Another important cistron has been the rise of consumerism among children in recent decades. According to kid development experts, children are just becoming conscious of their gender betwixt ages three and 4, and they practise not realize it's permanent until historic period 6 or seven. At the same time, however, they are the subjects of sophisticated and pervasive advert that tends to reinforce social conventions. "So they recollect, for example, that what makes someone female person is having long hair and a dress,'' says Paoletti. "They are so interested—and they are and then adamant in their likes and dislikes."

In researching and writing her volume, Paoletti says, she kept thinking about the parents of children who don't conform to gender roles: Should they dress their children to conform, or allow them to limited themselves in their apparel? "1 matter I can say at present is that I'g not existent keen on the gender binary—the thought that you lot have very masculine and very feminine things.

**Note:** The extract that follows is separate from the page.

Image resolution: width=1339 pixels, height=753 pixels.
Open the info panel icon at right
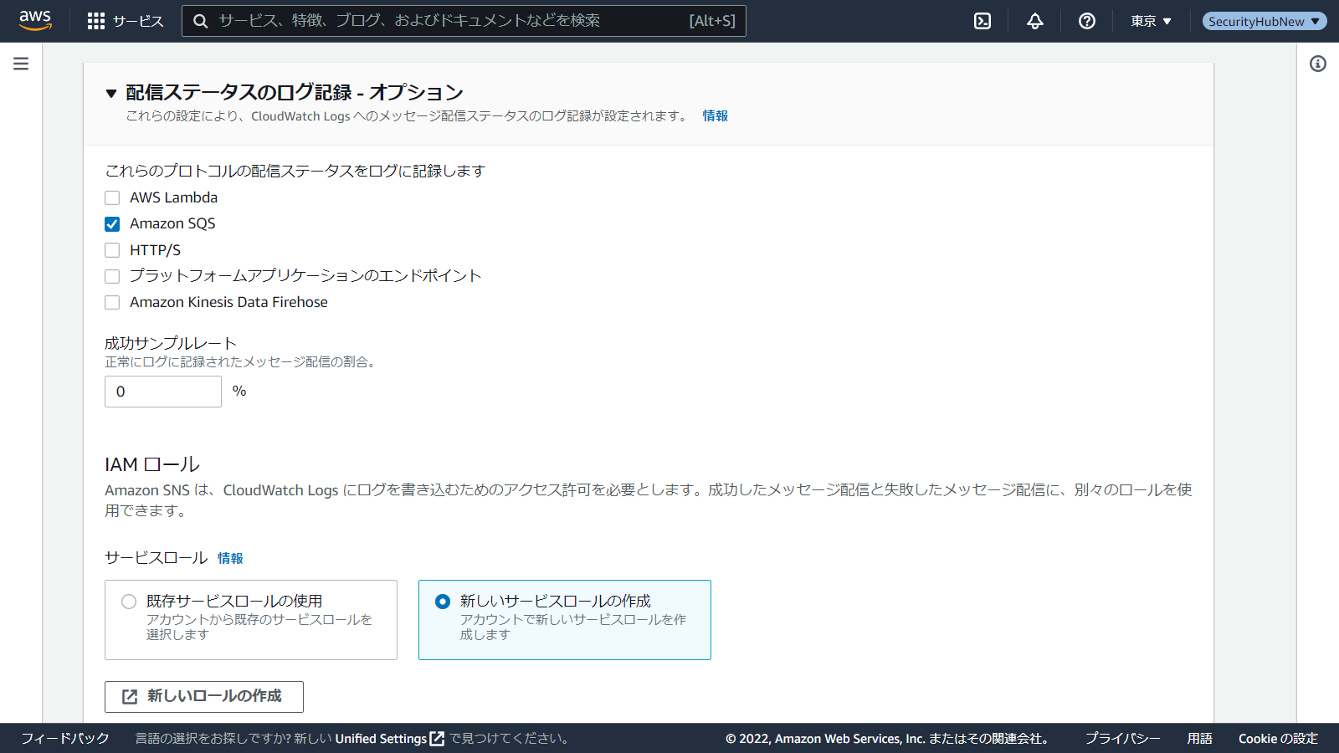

The loss of neutral clothing is something that people should call up more about. And there is a growing need for neutral clothing for babies and toddlers now, too."

"There is a whole community out there of parents and kids who are struggling with 'My son really doesn't want to wear boy clothes, prefers to wearable girl clothes.' " She hopes i audience for her book will exist people who study gender clinically. The fashion world may have divided children into pink and bluish, but in the globe of real individuals, not all is black and white.

Correction: An earlier version of this story misattributed the 1918 quotation about pink and blue clothes to the Ladies' Home Journal. It appeared in the June 1918 effect of Earnshaw's Infants' Department, a trade publication.